A cidade de Maputo vai acolher, no próximo dia 4 de Junho, a 4.ª Conferência Internacional de Arbitragem, uma iniciativa promovida pela Comissão de Internacionalização de Moçambique do Centro de Arbitragem Comercial (CIM-CAC), em parceria com a Câmara de Comércio e Indústria Portuguesa e outras instituições nacionais e internacionais ligadas aos sectores jurídico e empresarial.

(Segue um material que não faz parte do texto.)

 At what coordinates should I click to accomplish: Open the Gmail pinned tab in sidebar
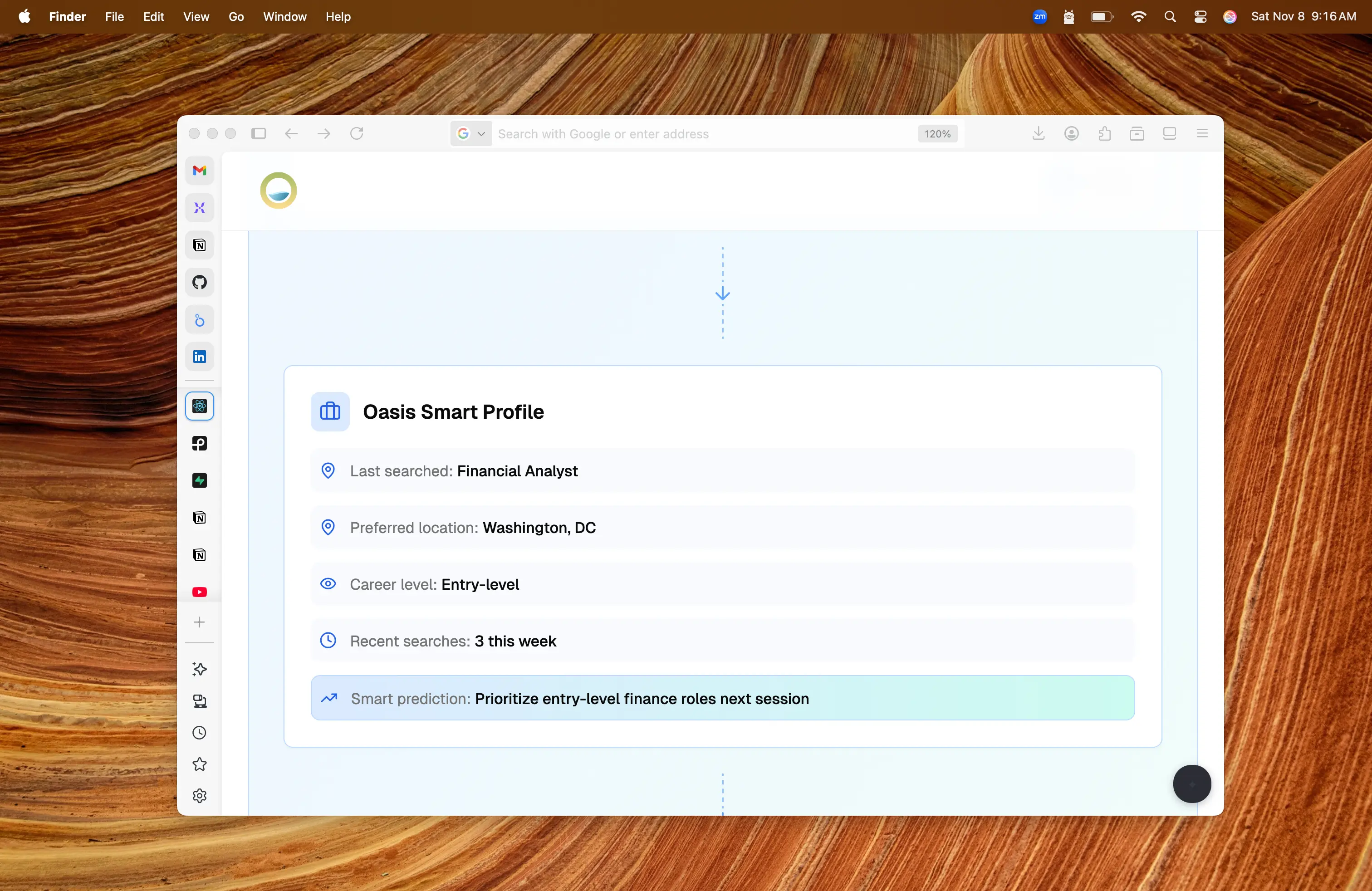(200, 171)
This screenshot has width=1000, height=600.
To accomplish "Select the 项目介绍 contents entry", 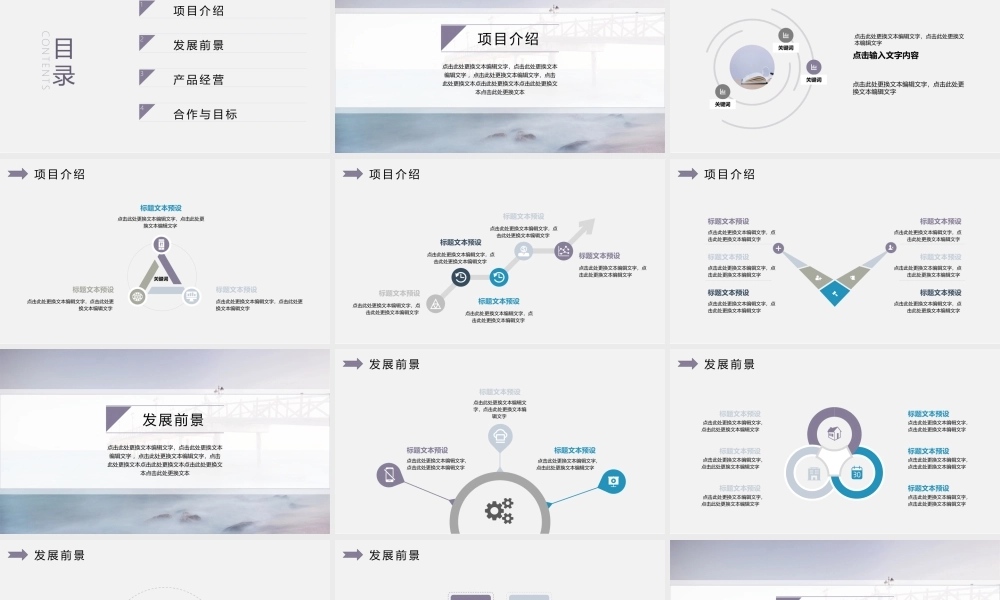I will click(198, 11).
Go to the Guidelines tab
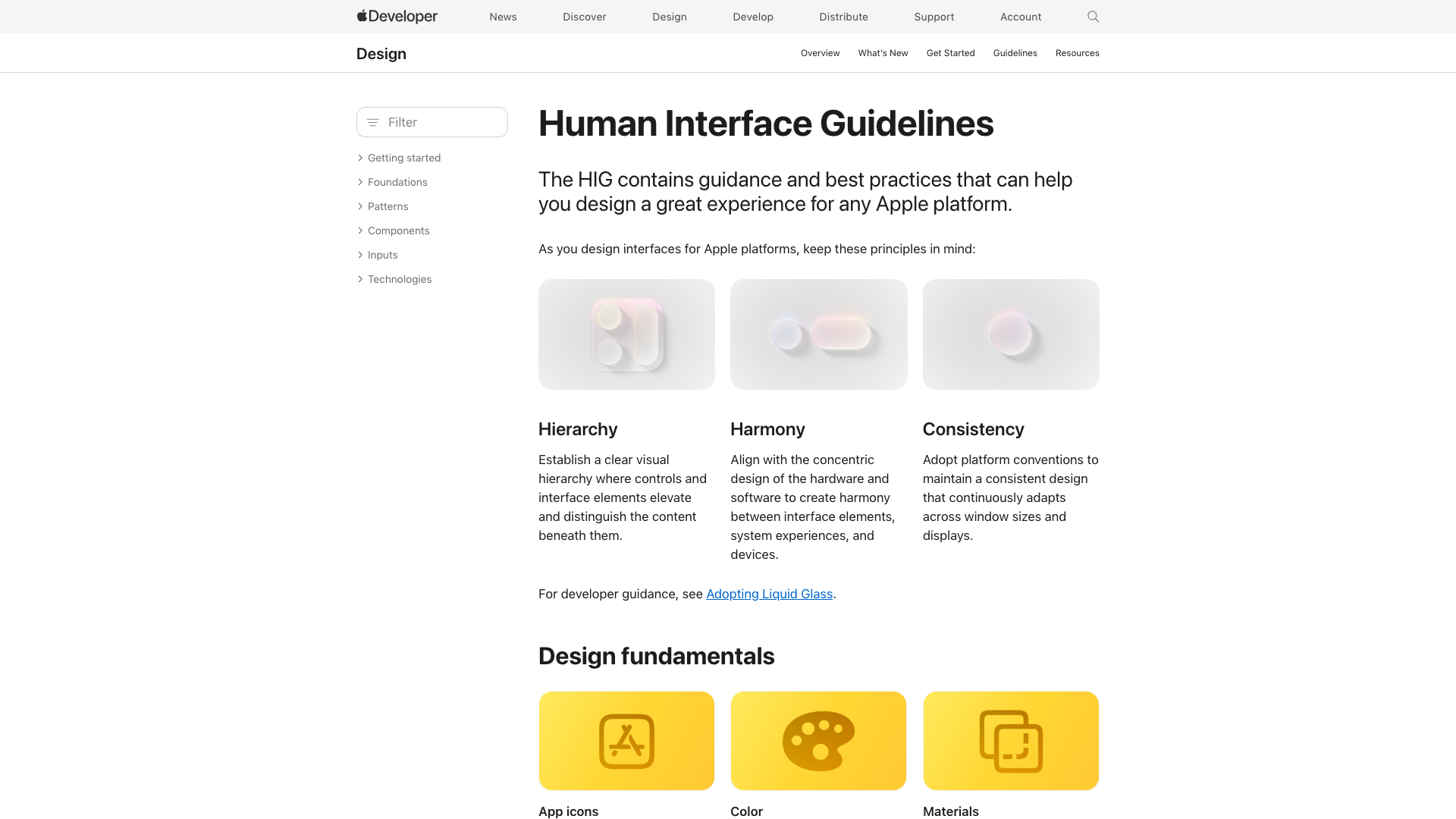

De acordo com um comunicado oficial, o encontro surge num contexto em que a arbitragem comercial assume crescente relevância como instrumento de fortalecimento do ambiente de negócios, da segurança jurídica e da confiança dos investidores. Enquanto mecanismo alternativo de resolução de litígios, a arbitragem permite reduzir os prazos de resolução de disputas comerciais, aumentar a especialização técnica das decisões e assegurar maior confidencialidade e eficiência nos processos, factores considerados relevantes para a estabilidade das relações económicas e para a atracção de investimento.
A arbitragem é um mecanismo alternativo de resolução de conflitos através do qual duas ou mais partes decidem resolver um litígio fora dos tribunais comuns, entregando a decisão a um ou mais especialistas independentes, designados por árbitros. Estes analisam os factos, ouvem as partes e emitem uma decisão, conhecida como decisão arbitral, que pode ter valor jurídico equivalente ao de uma sentença judicial.
Por exemplo, imagine que uma empresa moçambicana assina um contrato com uma empresa estrangeira para construir uma unidade industrial. Se surgir um desacordo sobre pagamentos ou cumprimento das obrigações, as partes podem optar pela arbitragem em vez de recorrer ao tribunal. Um árbitro especializado analisa o caso e decide o conflito, normalmente de forma mais rápida e com maior especialização técnica, contribuindo para maior confiança nas relações comerciais e no ambiente de negócios.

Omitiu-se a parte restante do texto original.